— What is expected —
Please give again, exactly and in full, each line from the one holding "Where should I click to: Click the red" to the end of the listing.

━━━━━ Record extracts

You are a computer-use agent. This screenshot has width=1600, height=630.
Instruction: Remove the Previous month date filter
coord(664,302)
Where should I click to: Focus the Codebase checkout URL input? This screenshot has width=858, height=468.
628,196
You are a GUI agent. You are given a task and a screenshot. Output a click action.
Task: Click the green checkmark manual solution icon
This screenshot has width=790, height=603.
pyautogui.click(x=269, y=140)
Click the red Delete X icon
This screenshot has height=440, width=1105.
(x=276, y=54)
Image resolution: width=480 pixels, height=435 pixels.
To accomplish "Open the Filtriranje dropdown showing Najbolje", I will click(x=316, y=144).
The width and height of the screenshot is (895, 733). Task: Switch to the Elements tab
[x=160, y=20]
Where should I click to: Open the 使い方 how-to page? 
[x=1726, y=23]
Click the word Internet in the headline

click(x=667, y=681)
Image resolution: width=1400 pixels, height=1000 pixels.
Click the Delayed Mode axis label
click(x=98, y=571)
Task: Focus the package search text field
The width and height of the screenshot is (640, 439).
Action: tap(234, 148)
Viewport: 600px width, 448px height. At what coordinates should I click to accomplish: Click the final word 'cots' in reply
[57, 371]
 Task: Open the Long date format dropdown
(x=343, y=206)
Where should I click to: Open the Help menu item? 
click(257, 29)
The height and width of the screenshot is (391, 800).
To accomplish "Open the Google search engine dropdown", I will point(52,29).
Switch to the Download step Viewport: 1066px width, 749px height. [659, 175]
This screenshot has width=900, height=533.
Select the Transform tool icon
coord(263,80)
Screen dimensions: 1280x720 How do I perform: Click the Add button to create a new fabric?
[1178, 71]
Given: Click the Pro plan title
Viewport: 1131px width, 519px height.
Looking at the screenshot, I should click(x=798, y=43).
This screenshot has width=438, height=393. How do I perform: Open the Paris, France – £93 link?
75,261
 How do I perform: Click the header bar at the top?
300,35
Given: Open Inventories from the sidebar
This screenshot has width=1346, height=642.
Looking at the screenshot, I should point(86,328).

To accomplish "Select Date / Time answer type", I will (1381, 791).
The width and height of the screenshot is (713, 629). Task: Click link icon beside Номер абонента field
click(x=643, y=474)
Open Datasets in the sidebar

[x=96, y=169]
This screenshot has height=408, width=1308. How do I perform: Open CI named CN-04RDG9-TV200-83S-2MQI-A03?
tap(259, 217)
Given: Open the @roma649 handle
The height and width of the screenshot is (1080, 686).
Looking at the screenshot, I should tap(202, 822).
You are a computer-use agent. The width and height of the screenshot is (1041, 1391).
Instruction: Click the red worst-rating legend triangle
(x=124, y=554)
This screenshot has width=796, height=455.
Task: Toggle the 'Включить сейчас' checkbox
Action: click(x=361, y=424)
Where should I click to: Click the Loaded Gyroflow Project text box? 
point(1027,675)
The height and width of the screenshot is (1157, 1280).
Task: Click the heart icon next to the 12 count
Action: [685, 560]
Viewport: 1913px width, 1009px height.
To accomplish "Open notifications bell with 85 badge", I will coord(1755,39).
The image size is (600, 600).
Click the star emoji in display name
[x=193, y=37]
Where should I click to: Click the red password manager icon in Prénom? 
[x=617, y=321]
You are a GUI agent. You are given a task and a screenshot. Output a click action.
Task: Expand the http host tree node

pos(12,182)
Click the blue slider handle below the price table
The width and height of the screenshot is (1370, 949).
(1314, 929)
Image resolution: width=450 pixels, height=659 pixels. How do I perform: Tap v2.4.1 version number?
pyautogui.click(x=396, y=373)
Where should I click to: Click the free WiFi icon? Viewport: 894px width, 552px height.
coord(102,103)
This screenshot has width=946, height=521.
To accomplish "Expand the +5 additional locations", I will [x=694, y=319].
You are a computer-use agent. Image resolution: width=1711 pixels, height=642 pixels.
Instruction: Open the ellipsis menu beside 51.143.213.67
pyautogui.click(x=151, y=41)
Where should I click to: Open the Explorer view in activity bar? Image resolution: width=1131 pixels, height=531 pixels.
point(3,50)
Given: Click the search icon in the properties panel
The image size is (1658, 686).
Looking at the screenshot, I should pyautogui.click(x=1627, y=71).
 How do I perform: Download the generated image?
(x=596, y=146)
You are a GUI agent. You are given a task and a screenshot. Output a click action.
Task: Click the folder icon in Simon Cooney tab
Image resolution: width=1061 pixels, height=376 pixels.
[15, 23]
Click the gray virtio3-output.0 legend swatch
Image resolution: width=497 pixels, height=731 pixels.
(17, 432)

━━━━━━━━━━

— Completed task —
Where should I click to: Click the red password manager icon in Prénom? 
[x=617, y=321]
You are a GUI agent. You are given a task and a screenshot. Output a click action.
Task: Expand the http host tree node

pos(12,182)
Click the blue slider handle below the price table
The width and height of the screenshot is (1370, 949).
(1314, 929)
Image resolution: width=450 pixels, height=659 pixels. How do I perform: Tap v2.4.1 version number?
pyautogui.click(x=396, y=373)
Where should I click to: Click the free WiFi icon? Viewport: 894px width, 552px height.
coord(102,103)
This screenshot has width=946, height=521.
To accomplish "Expand the +5 additional locations", I will [x=694, y=319].
You are a computer-use agent. Image resolution: width=1711 pixels, height=642 pixels.
Instruction: Open the ellipsis menu beside 51.143.213.67
pyautogui.click(x=151, y=41)
Where should I click to: Open the Explorer view in activity bar? Image resolution: width=1131 pixels, height=531 pixels.
point(3,50)
Given: Click the search icon in the properties panel
The image size is (1658, 686).
Looking at the screenshot, I should pyautogui.click(x=1627, y=71).
 How do I perform: Download the generated image?
(x=596, y=146)
You are a GUI agent. You are given a task and a screenshot. Output a click action.
Task: Click the folder icon in Simon Cooney tab
Image resolution: width=1061 pixels, height=376 pixels.
[15, 23]
Click the gray virtio3-output.0 legend swatch
Image resolution: width=497 pixels, height=731 pixels.
(17, 432)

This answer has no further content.